Sunday, August 29, 2010

India's Own Conservative Incest Story

Incest Story In Haryana

Just a few days back India gloriously celebrated its 64th Independence Day but the oxymoron of Indian freedom runs in Indian villages. Nowadays one of the most noted sarcasms is quite in style in national news channels. The noise is quite audible, and annoyance level is also comfortably high. The subject is the most tempting one to mankind – sex.

Haryana, a state in India known for flourishing industrialism and affluent farmers, seems living in the medieval period. The self-proclaimed Haryana’s Khaps are the sham ‘kings’ of the villages. Their “moral judgments” can even make shy to the epitomes of immorality. They do all sort of things – to solve personal problems of family, to give judgment of any conflict, and above all their profound knowledge in ancient gotras, caste system etc. is mind-boggling. A recent example is about a law graduate and resident of Karora village Seema whose brother had been killed for marrying a woman from the same gotra. This is not a new development, but the inside story is more overwhelming. The brave girl revealed another shameful reality of Haryana villages – incest.

"Khaps should look into their homes before passing fatwas on lovers and crying hoarse about honor. Incest is rampant in the state and virtually every home is affected. Where is the honor anyway?" she screamed.

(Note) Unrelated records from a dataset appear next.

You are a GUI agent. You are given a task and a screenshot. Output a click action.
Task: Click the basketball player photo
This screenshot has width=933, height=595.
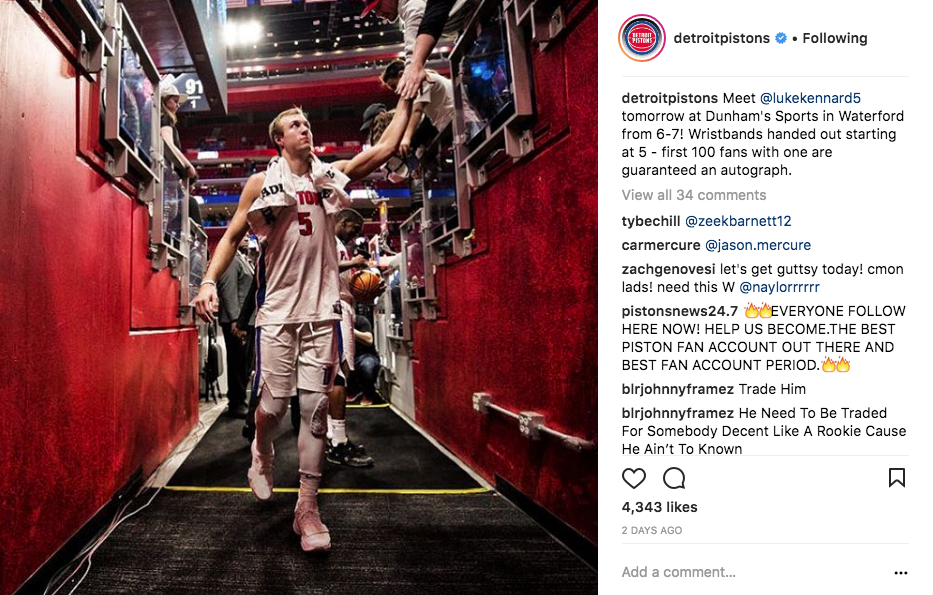pos(299,298)
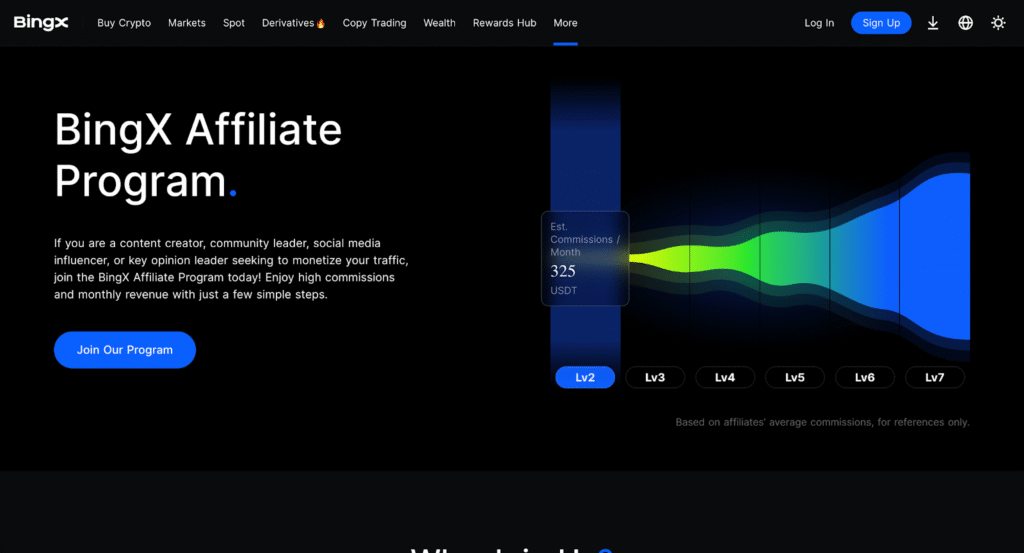Click the Est. Commissions 325 USDT card
The height and width of the screenshot is (553, 1024).
coord(585,258)
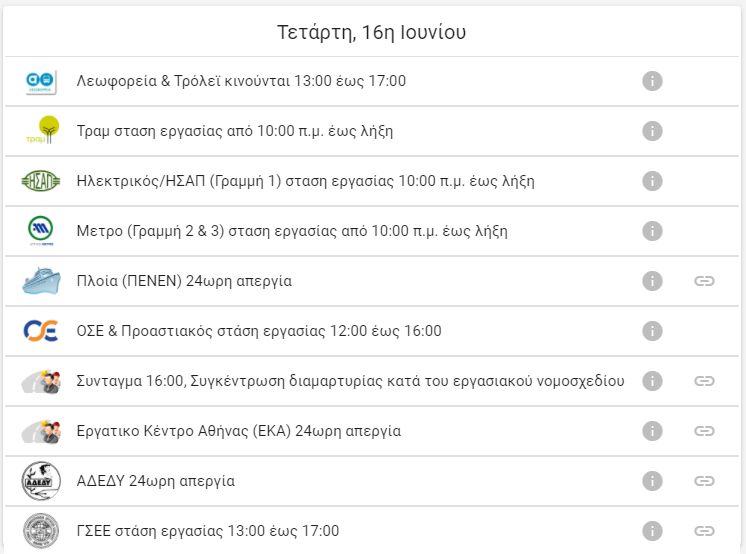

A recent tragedy was about a pregnant girl who brutally murdered by her parents and dumped outskirt of village. Her crime – she had an affair with her brother-in-law.

There are other embarrassing cases found in papers but many lost in oblivion of conservative village shell. The freedom of moral judgment by people is running into license. In yet another gruesome incident that had created much noise in local and national newspapers occurred in Sonepat where two minor girls (12 and 14 years) were murdered for having an “illicit affair” with their cousin. Their bodies flung in a canal by their uncles and grandmother. In Yamunagar, a girl lodged in local police station that her father-in-law had raped her.

The examples of embarrassing incidents and courageous lawlessness go on. In the Kaital district a farmer was alleged for having a sexual relation with his 30 year old daughter-in-law. When the matter went into the ears of village panchayat, they ordered them to separate immediately.

These are not isolated incidents: incest is reportedly a real part of life in rural Haryana.

"It's a menace nobody wants to talk about. Even the elders are setting a bad example, “says D R Chaudhary, member of the Haryana Administrative Reforms Commission.

Some believed that incest is a traditional practice and quite a conditioned phenomenon in rural as well as urban society. However, nowadays due to influence of communication and media nosiness in personal affairs, skeletons are plummeting out of family cupboards. Sociologists, in turn, say that the ethnic history of the region is full of such instances.

There are several factors that make the problem murkier. The skewed sex ratio; 860 girls for 1,000 boys, the conservative society where boys and girls are not meant to speak openly in public, the homeliness of women and social stigma to love marriages are a few of the factors that cause the problem rampant.

As it seems Khap Panchayat keep shifting from the real problem and are more focused on love marriages, or marriages within gotras and villages. A marriage out of choice is not a crime, but incest can be a problem in the society. Khap Panchyat should be more concentrated on incest rather than bullying people who are in love.